A Whole Lotta Sex-Talk in Raleigh

Well, the “honorables” in the North Carolina House have voted overwhelmingly to put the issue of a constitutional amendment banning same-sex marriage on the May primary election ballot.

Of course, this development has sent the Chapel Hill-Carrboro crowd off the deep end.  They tried hard to derail this thing.  First, they started with the ol’ tried and true Hitler-and-the-Jews analogy, but that didn’t wash.

Then, they tried the economic development route:  Banning same-sex marriage will cost North Carolina jobs it so desperately needs.

(I can just picture that corporate boardroom conversation now:  “Okay, gentlemen, we need to make sure we build our new multi-million dollar plant in a state that will let Adam and Steve have the most festive wedding possible.”)  Never mind that several other states already have amendments like this on the books, and don’t appear to be suffering for it.

When the public didn’t appear to buy THAT one either, the spin turned to the gravity of amending the state constitution:  We already have a law banning same-sex marriage.  Why do we want to take the serious step of amending our highly-sacred state constitution? It is a very serious, and highly unnecessary step.

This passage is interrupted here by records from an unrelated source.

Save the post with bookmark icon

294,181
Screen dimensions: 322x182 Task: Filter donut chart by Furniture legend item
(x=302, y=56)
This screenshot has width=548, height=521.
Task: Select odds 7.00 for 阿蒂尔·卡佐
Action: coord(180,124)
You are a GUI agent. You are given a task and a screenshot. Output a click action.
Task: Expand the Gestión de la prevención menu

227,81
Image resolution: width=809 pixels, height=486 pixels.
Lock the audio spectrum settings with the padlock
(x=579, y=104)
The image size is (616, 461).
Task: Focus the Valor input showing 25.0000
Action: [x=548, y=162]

Pull up a chair, folks, and let me tell you why this amendment is necessary.  We have a lot of mushy, leftist creative types wearing black robes sitting on benches across this state.  They like to find imaginative justifications for overturning good laws.

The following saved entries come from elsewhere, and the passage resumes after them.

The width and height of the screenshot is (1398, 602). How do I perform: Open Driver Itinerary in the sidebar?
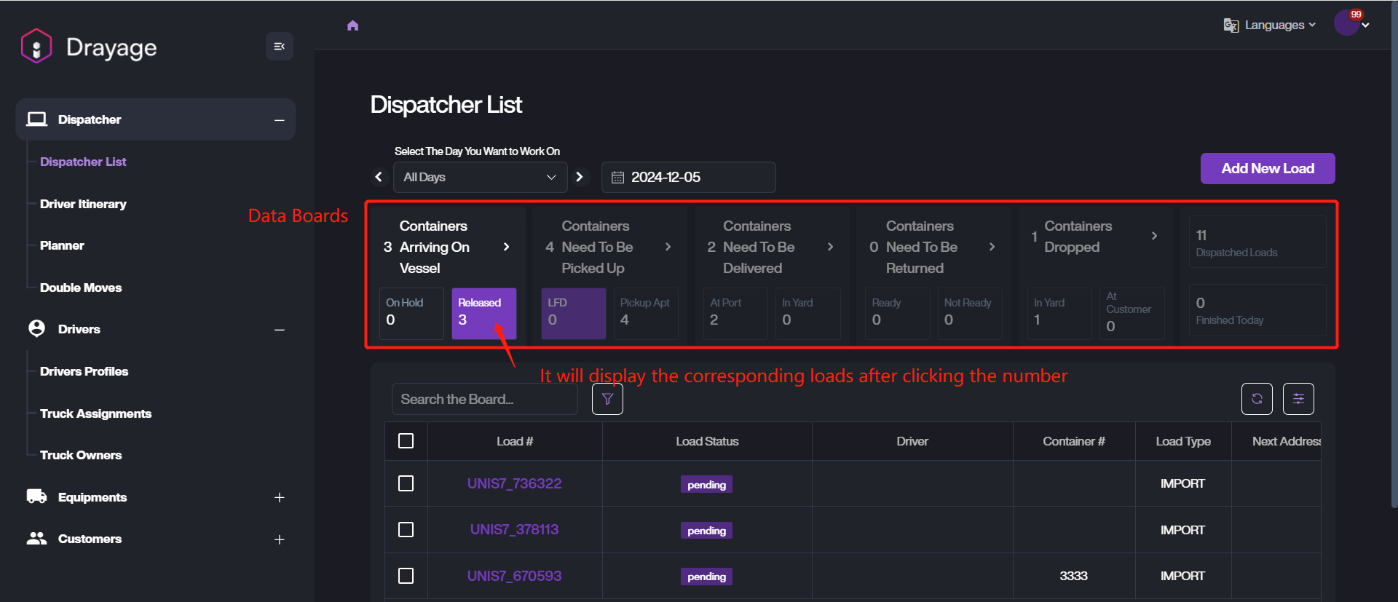coord(83,204)
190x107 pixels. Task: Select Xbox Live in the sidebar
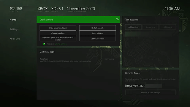pos(15,39)
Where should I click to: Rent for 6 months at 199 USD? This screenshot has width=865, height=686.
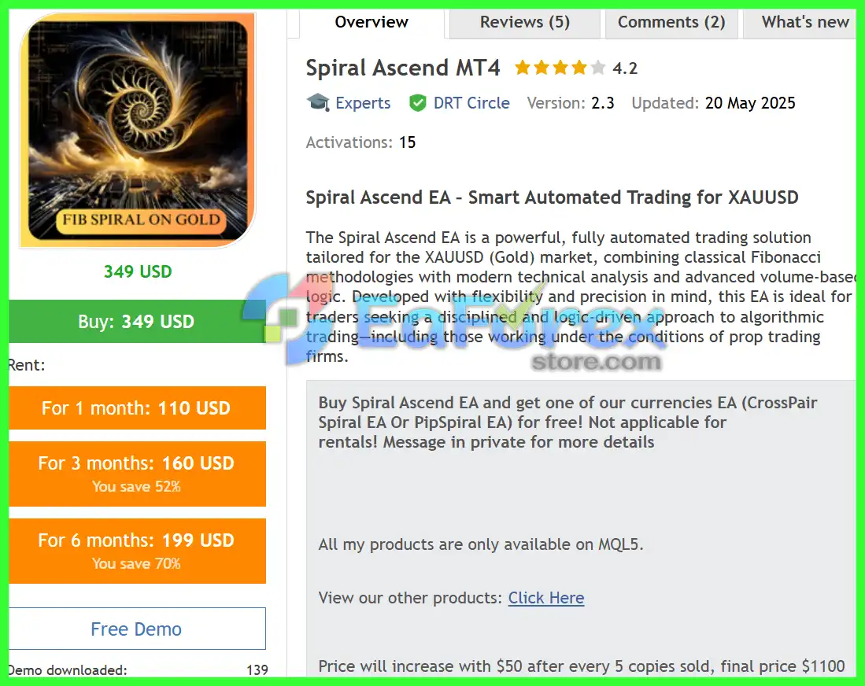click(x=137, y=551)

Just recently, Superior Court Judge Howard Manning found a constitutional mandate for state-funded nursery school.  He went as far as ordering the legislature to adjust the state budget and put line items back in the document.  THAT kind of thing teeters on the edge of unconstitutionality.  What about the ol’ separation of powers thing?

If a constitutional amendment is approved, it will be much more difficult for one of these mushy leftist partisans on the bench to bring gay marriage to North Carolina.  It’s much easier to strike down legislation approved by the legislature than it is to strike down a voter-approved constitutional amendment.  Judges are supposed to use the constitution as their “Bible”  — (oops, a religious reference.)  The Left knows that, too.

Passing this legislation will have a lot of upside for the NCGOP for the 2012 campaign.  The vote on the amendment will fire up the Christian conservative segment of the population between now and May.  It will be tough for the Left to get out the vote in May to oppose the amendment.  There are no significant Democrat contests on the ballot.

The vote will also create divisions within the legislature’s Democrat caucus, much as the budget debate did.  Democrats representing socially conservative districts will be under a lot of pressure to support the amendment, and not follow their party bosses’ orders to campaign against it.  (Ten Democrats bucked their party to put this question to a vote by the public.)